Les illusions naturalistes
sur l'amour de Dieu et du prochain
Dans un monde imprégné de naturalisme, il est relativement[1], facile, pour un catholique, de devenir naturaliste sans même s'en apercevoir. Redoutable illusion. Nous pensons utile, à ce titre, de publier ci-dessous un sous-chapitre de la brochure du père Emmanuel « Le naturalisme »[2], intitulé « Les illusions naturalistes sur l'amour de Dieu et du prochain ». [3]
Quand la colère de Dieu a déchaîné sur une population ce fléau redoutable qu'on nomme la peste, il en est qui en sont atteints et frappés à mort ; il en est d'autres qui, sans être précisément touchés par le fléau, en subissent cependant un malaise quelquefois considérable.

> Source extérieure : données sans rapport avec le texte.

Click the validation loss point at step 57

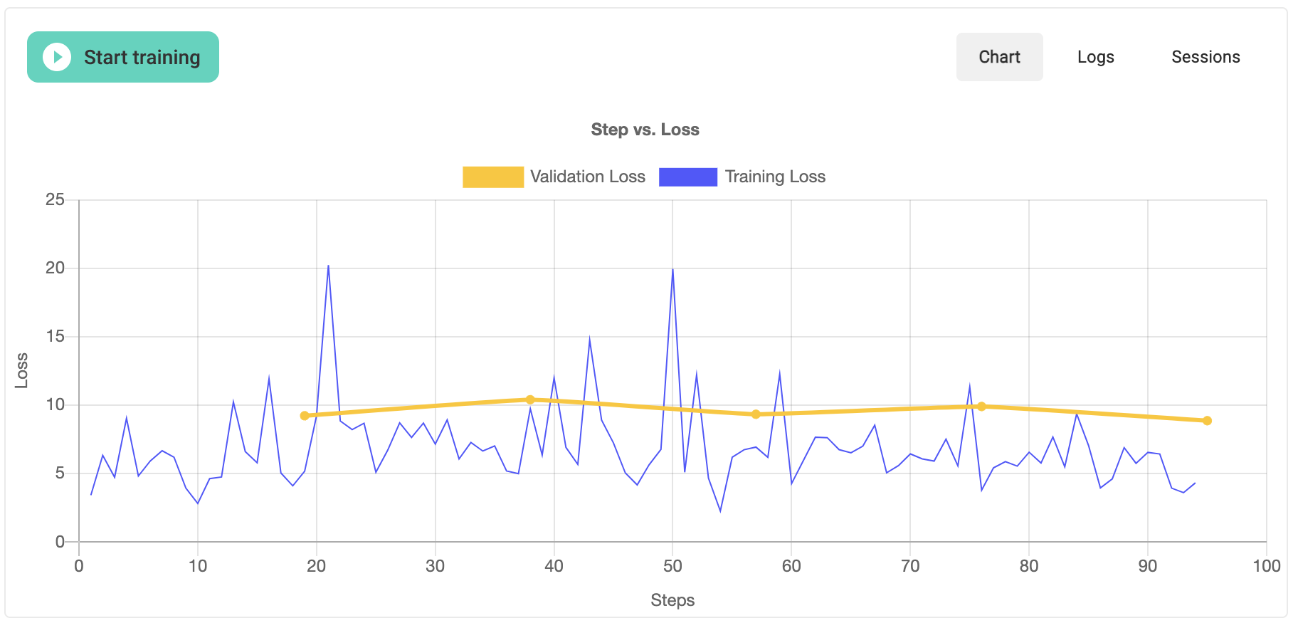point(756,414)
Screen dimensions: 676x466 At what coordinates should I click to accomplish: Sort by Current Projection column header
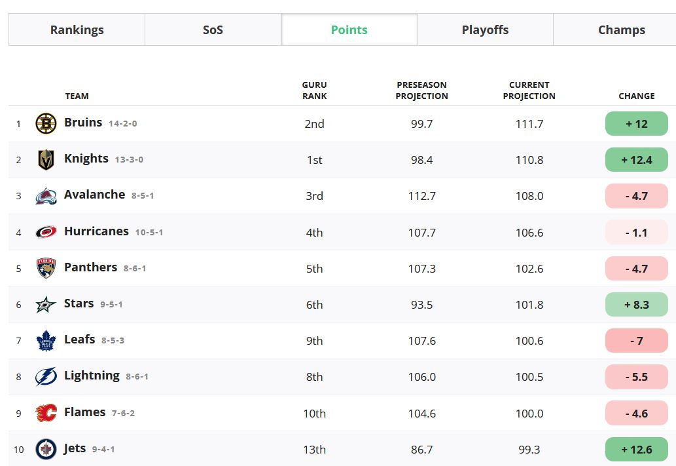529,90
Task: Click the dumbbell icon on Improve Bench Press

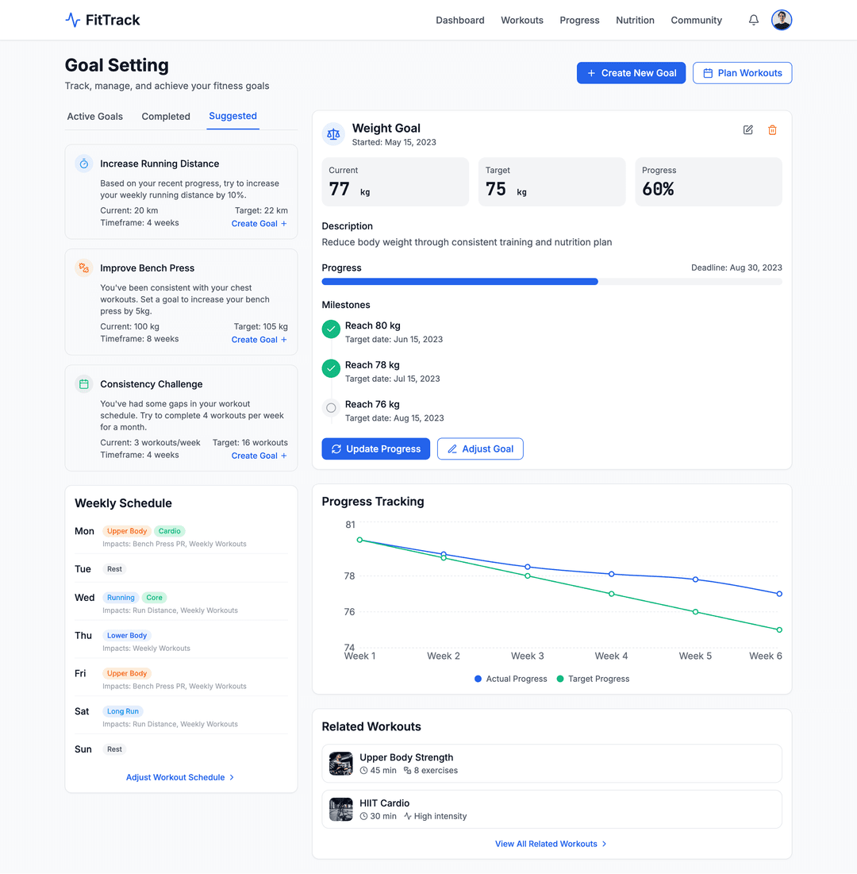Action: (83, 268)
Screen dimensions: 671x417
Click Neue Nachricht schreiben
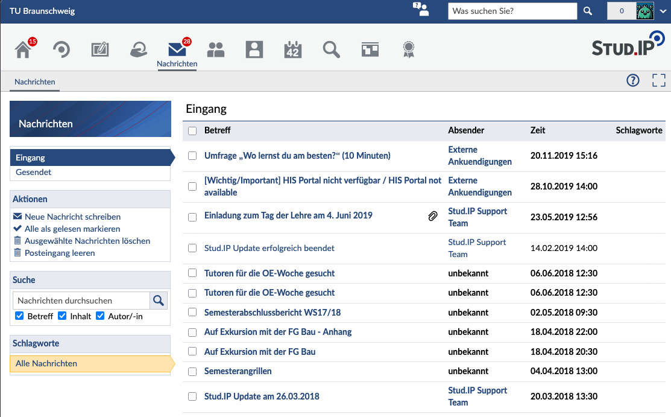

Le naturalisme est pour les âmes une véritable peste. Ceux qui en sont atteints en plein sont par là même mis hors des voies du salut. Semblables à ces pestiférés qu'il faut nécessairement isoler du reste des hommes, ils s'excommunient eux-mêmes. Le naturalisme, dans ce cas, est poussé jusqu'à l'hérésie formelle, renouvelant les impiétés d'Arius et de Pélage, et assumant sur lui tous les anathèmes dont l'Eglise a frappé ces épouvantables hérésies.